WHAT THE TASK REQUIRES.
Reproduce verbatim the lines below, starting at the line containing "You are a computer-use agent. Image" and continuing up to and including the line containing "will tap(409, 257).".

LISTING.
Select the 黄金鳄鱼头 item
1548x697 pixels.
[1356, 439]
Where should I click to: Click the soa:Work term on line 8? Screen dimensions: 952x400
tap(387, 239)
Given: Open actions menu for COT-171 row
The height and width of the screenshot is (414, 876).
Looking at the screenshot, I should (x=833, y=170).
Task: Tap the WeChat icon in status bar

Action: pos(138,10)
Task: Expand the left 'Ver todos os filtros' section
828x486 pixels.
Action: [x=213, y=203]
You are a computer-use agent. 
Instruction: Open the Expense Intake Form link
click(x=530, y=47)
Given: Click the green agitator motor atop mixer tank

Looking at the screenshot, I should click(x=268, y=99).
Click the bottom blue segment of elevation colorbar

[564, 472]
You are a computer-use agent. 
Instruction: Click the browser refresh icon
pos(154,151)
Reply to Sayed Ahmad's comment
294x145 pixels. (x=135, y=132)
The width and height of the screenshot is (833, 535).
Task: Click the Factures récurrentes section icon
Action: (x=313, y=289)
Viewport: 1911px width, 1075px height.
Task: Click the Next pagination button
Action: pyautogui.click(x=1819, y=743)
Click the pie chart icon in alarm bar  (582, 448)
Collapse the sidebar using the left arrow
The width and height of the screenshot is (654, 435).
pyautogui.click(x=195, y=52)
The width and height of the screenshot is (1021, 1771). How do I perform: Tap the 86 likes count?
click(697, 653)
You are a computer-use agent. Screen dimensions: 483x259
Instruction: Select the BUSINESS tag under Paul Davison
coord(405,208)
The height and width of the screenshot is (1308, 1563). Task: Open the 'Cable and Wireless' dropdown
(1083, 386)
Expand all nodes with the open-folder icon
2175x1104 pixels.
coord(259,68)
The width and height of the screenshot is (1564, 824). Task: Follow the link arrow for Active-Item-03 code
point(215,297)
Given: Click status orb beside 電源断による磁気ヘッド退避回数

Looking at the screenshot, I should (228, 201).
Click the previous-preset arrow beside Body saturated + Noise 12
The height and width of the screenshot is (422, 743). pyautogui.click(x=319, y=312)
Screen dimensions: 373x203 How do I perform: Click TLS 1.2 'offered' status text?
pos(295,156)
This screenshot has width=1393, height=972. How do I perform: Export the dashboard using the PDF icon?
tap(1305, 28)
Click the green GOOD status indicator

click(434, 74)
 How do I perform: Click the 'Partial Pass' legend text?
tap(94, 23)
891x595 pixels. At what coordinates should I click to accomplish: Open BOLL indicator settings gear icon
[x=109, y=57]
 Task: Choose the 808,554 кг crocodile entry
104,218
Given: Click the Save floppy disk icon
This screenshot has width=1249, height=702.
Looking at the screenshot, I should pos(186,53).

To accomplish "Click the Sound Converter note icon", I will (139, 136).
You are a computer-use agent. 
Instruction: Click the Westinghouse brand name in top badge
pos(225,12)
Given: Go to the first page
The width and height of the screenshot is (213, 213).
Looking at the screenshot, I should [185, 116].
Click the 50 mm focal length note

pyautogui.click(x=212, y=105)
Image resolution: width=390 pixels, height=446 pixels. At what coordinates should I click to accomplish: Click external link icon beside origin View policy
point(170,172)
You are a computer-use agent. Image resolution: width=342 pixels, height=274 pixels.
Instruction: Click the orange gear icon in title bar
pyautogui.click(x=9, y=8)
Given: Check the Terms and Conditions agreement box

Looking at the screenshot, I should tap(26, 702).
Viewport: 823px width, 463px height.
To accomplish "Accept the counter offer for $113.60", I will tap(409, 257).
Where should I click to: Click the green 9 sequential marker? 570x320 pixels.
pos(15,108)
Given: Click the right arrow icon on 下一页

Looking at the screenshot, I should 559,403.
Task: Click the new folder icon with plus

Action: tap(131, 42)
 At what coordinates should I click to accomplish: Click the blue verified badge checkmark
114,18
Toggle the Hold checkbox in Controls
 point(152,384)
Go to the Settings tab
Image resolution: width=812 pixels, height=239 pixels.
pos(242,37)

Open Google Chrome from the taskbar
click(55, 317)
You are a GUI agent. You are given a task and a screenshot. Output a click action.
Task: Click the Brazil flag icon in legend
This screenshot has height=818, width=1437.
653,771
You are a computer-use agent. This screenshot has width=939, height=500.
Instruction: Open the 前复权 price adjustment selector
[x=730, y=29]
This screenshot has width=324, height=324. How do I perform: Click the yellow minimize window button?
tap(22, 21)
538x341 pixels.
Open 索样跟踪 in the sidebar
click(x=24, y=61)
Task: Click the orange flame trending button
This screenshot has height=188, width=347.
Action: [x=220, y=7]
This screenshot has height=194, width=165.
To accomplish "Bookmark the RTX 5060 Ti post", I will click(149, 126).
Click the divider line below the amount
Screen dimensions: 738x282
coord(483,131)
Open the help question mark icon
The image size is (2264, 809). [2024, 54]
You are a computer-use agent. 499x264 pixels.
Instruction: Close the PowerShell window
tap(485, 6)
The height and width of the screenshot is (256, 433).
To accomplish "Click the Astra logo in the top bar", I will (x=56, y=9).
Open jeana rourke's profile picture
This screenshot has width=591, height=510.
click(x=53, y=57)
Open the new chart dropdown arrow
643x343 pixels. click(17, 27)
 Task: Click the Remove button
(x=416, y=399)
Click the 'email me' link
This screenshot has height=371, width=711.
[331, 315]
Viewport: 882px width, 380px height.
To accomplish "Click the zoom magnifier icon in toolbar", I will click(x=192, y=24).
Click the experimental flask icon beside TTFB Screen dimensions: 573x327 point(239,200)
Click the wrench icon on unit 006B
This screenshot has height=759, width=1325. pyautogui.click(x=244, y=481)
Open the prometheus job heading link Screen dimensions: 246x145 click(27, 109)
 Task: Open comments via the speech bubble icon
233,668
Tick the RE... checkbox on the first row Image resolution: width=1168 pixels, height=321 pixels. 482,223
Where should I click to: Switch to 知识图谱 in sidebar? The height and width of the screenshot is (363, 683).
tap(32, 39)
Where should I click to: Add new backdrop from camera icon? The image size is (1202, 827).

RESPONSE.
You are a computer-use agent. Image resolution: width=342 pixels, height=274 pixels.
Instruction: Click the orange gear icon in title bar
pyautogui.click(x=9, y=8)
Given: Check the Terms and Conditions agreement box

Looking at the screenshot, I should tap(26, 702).
Viewport: 823px width, 463px height.
To accomplish "Accept the counter offer for $113.60", I will tap(409, 257).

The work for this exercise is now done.